Do pull yourself up from your bootstraps capitalists need 5 trillion dollars in subsidies? As those costs are passed on to children? Now that's fiduciary responsibility.

https://www.statista.com/chart/27887/big-oil-sees-profits-increase/

https://www.reuters.com/article/idUSKBN28J1IH/

The profit component. At what point do we as a society say that's more than enough money for my family to inherit through the generations? Especially when off-shoring profits, avoiding taxes and calling yourself and Adam Smith capitalist.

Then there is the failing infrastructure and crushing energy innovation. The nuclear argument comes to mind.

https://www.energy.gov/ne/articles/nuclear-power-most-reliable-energy-source-and-its-not-even-close

Aside from climate change - litigation in direct pollution is completely provable.

https://www.eesi.org/papers/view/fact-sheet-climate-environmental-and-health-impacts-of-fossil-fuels-2021

https://thehill.com/changing-america/sustainability/energy/3847883-in-drought-stricken-states-fossil-fuel-production-jeopardizes-limited-water-supplies/

https://www.ucsusa.org/resources/coal-and-water-pollution

https://theconversation.com/carbon-catch-22-the-pollution-in-our-soil-78718

https://www.ucsusa.org/resources/whats-wrong-fossil-fuel-based-fertilizer

I've been making the argument for over a decade that even if we have abundant energy, water will be a constraint.

There are is also the geopolitical freedom that energy abundance allows. Nations don't have to be in bed with anyone whose values don't align, nations are free to pursue other pursuits.
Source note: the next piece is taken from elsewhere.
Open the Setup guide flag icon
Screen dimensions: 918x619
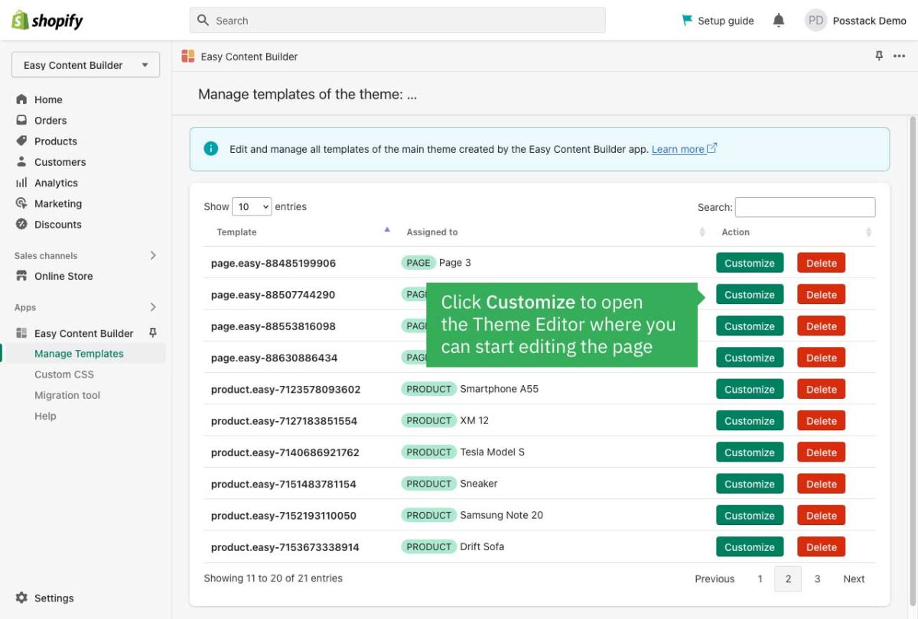(x=687, y=21)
I'm being a little pedantic. Please don't get me started on the years of liable, where fossil fuel companies knew about the harm and didn't pay for it. It the basis of our legal system.

I full understand that fossil fuels will be slowly phased out. 8 billion people are going to suffer without a balanced plan of action. But we are about 10-20 years behind a trajectory because of sheer unadulterated greed and power. What a bad hollywood movie because of poor choices. A pivot is long overdue. You might argue that I brought the moral argument. I disagree. It's pretty evidence based.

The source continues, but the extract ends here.